### Problem to solve
Resume the article on Wall Street market manipulation after its last sentence, continuing it for one or two paragraphs in the same voice.

++++ Text excerpt ++++

Friday, May 29th, 2009 by RLR

From True Blue Liberal
By Stephen Lendman

Wall Street’s mantra is that markets move randomly and reflect the collective wisdom of investors. The truth is quite opposite. The government’s visible hand and insiders control markets and manipulate them up or down for profit - all of them, including stocks, bonds, commodities and currencies.

It’s financial fraud or what former high-level Wall Street insider and former Assistant HUD Secretary Catherine Austin Fitts calls “pump and dump,” defined as “artificially inflating the price of a stock or other security through promotion, in order to sell at the inflated price,” then profit more on the downside by short-selling. “This practice is illegal under securities law, yet it is particularly common,” and in today’s volatile markets likely ongoing daily.

Why? Because the profits are enormous, in good and bad times, and when carried to extremes like now, Fitts calls it “pump(ing) and dump(ing) of the entire American economy,” duping the public, fleecing trillions from them, and it’s more than just “a process designed to wipe out the middle class. This is genocide (by other means) - a much more subtle and lethal version than ever before perpetrated by the scoundrels of our history texts.”

++++ Collected data ++++

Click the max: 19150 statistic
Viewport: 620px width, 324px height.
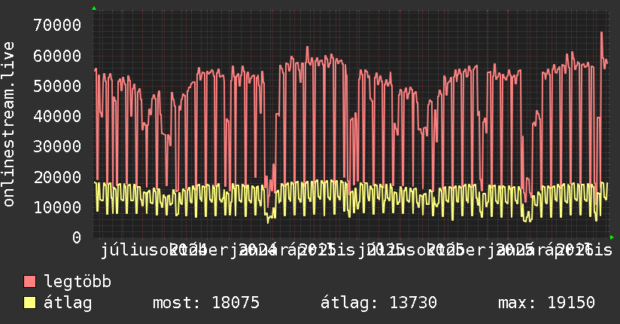pyautogui.click(x=546, y=303)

++++

### Response below
Fitts explains that much more than market manipulation goes on. She describes a “financial coup d’etat, including fraudulent housing (and other bubbles), pump and dump schemes, naked short selling, precious metals price suppression, and active intervention in the markets by the government and central bank” along with insiders. It’s a government-business partnership for enormous profits through “legislation, contracts, regulation (or lack of it), financing, (and) subsidies.” More still overall by rigging the game for the powerful, while at the same time harming the public so cleverly that few understand what’s happening.